Monday, July 14, 2014

R Notes: Functions

R's semantics is modeled after Scheme. Scheme is a functional language and R is functional too. I am writing about the functions in R and many R's strange usages are just syntax sugars of special function calls.

What is rownames(x) <- c('A','B','C')?

y <- c(1, 2, 3, 4, 5, 6)
x <- matrix(y, nrow = 3, ncol = 2)
rownames(x) <- c("A", "B", "C")
x


##   [,1] [,2]
## A 1 4
## B 2 5
## C 3 6


How can we assign c('A','B','C') to the return value of rownames(x), yet the assignment effect is done on x?! This is because the statement is a syntax sugar for the following function call:



x <- `rownames<-`(x, c("A1", "B1", "C1"))
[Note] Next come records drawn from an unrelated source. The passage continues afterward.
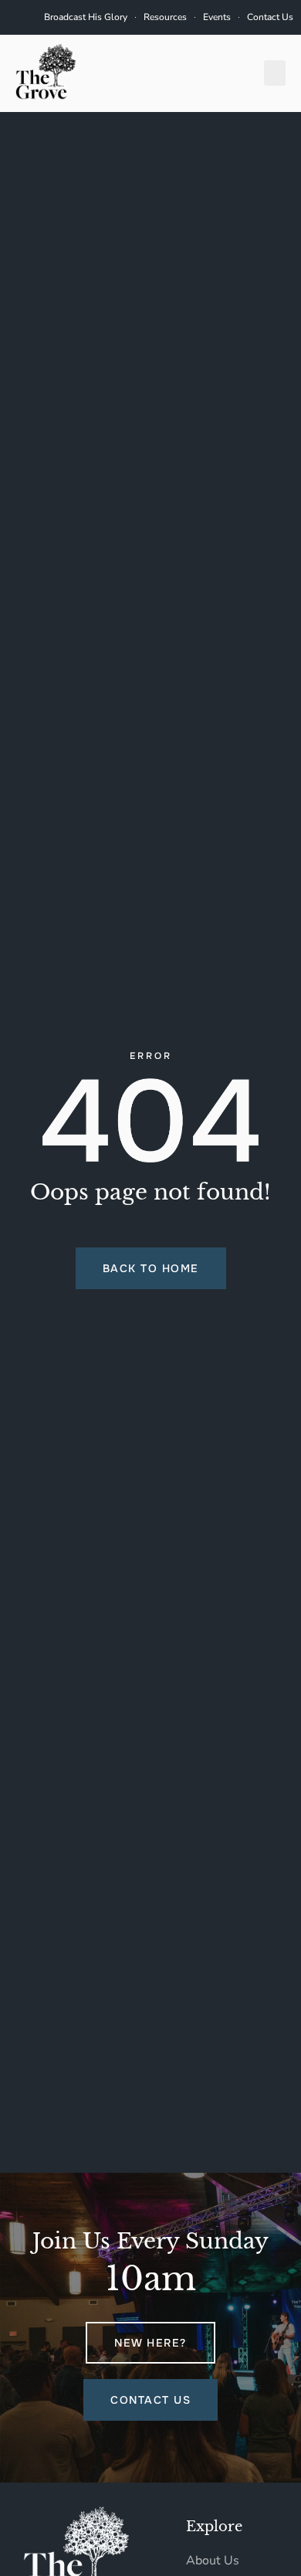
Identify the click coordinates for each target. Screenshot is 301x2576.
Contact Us (270, 17)
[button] (275, 73)
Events (217, 17)
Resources (165, 17)
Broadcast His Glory (85, 17)
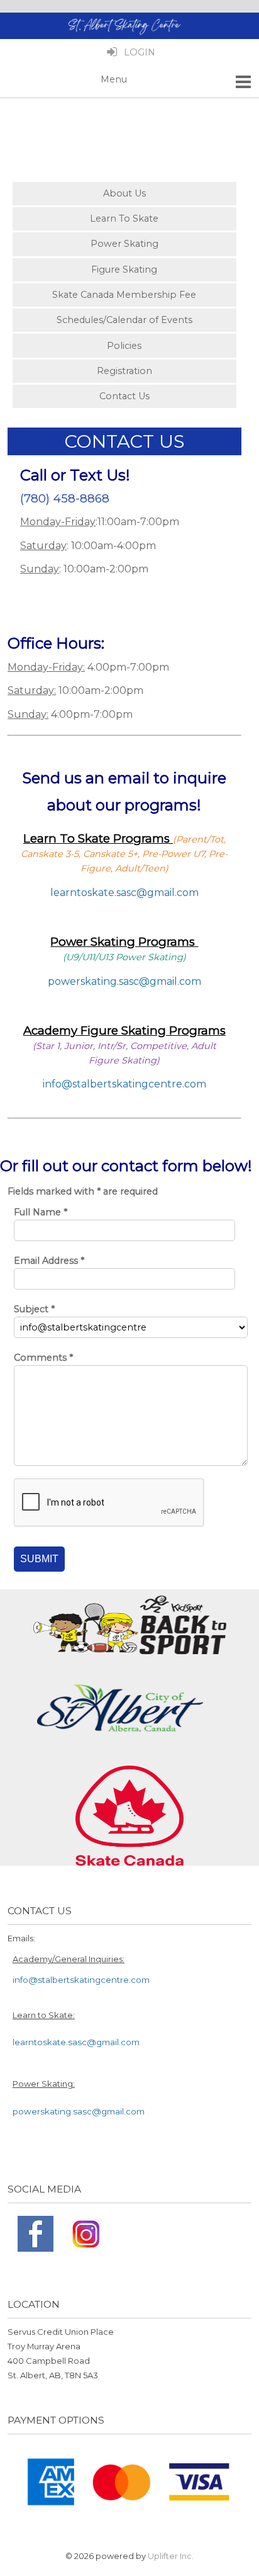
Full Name (40, 1212)
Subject (34, 1309)
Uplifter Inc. (171, 2556)
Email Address (49, 1260)
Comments (43, 1357)
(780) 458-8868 (64, 498)
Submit (39, 1558)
First, rownames<- is indeed a function! Because it has special characters, to apply it we need put " around the function name. Second, "rownames<-"(x, c('A1','B1','C1')) is a pure function call. It returns a new copy of x and does not change the row names of x. To take the assignment effect, we must assign the return value back to x explicitly.



The technical term for functionname<- is replacement function. The general rule:



f(x) <- y is transformed as x <- "f<-(x,y)".



Besides rownames, there are many other functions that have a twin replacement function, for example, diag and length.



A special case is index operator "[". Its replacement function is "[<-":



y <- c(1, 2, 3)
"["(y,1)


## [1] 1


`[<-`(y, 2, 100)


## [1]   1 100   3


More examples at R language defination 3.4.4.



Operators are functions



Operators in R are indeed function calls.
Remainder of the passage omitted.